Exercices →
(a) Répondez d'après le document :
(i) Quel poème d'Apollinaire est cité au début ?
(ii) Que voit-on dans le pressoir sculpté ?
(iii) Par où et comment sortait-on de la Maison des Pages ?
(b) Recopiez le document à l'identique, tout le passage depuis « Camille AUBAUDE — » jusqu'à « se trouve au-dessus. ».

━━━━━ Document ━━━━━

Patricia GODI — Le poème d’Apollinaire « La maison des morts » qui renvoie au cimetière. Cela va dans le sens de ce que vous dites.
Camille AUBAUDE — Ce qui était frappant dans la Maison des Pages, c’est qu’elle servait à enterrer les morts, sans doute comme toutes les grandes maisons du XIIèsiècle. Une amie qui a dormi là sentait les squelettes, et n’a pas pu rester une semaine. Elle disait : « Il y a des squelettes ». Dans le pressoir sculpté, on voit des ouvertures scellées par des briques. C’est certainement là que l’on mettait les morts, parce que c’était plus facile que de les transporter au cimetière. Ces maisons qui avaient un puits, l’eau en dessous, qui étaient reliées au ciel, aussi, et dans lesquelles on enterrait les morts, c’est vraiment quelque chose… La Maison des Pages est d’autant plus particulière qu’on sortait par le bas en bateau sur la Loire tandis que la végétation, le jardin, la Nature, se trouve au-dessus.

━━━━━ Données ━━━━━

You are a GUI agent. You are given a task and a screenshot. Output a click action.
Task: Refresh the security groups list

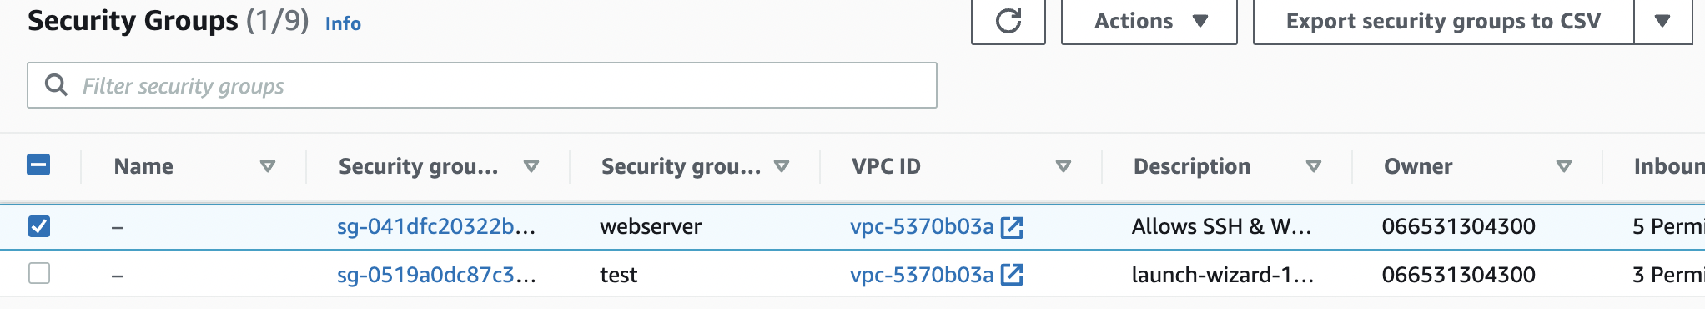(1008, 21)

━━━━━

Réponses →
(a)
(i) « La maison des morts »
(ii) Des ouvertures scellées par des briques
(iii) Par le bas, en bateau sur la Loire

(b)
Camille AUBAUDE — Ce qui était frappant dans la Maison des Pages, c’est qu’elle servait à enterrer les morts, sans doute comme toutes les grandes maisons du XIIèsiècle. Une amie qui a dormi là sentait les squelettes, et n’a pas pu rester une semaine. Elle disait : « Il y a des squelettes ». Dans le pressoir sculpté, on voit des ouvertures scellées par des briques. C’est certainement là que l’on mettait les morts, parce que c’était plus facile que de les transporter au cimetière. Ces maisons qui avaient un puits, l’eau en dessous, qui étaient reliées au ciel, aussi, et dans lesquelles on enterrait les morts, c’est vraiment quelque chose… La Maison des Pages est d’autant plus particulière qu’on sortait par le bas en bateau sur la Loire tandis que la végétation, le jardin, la Nature, se trouve au-dessus.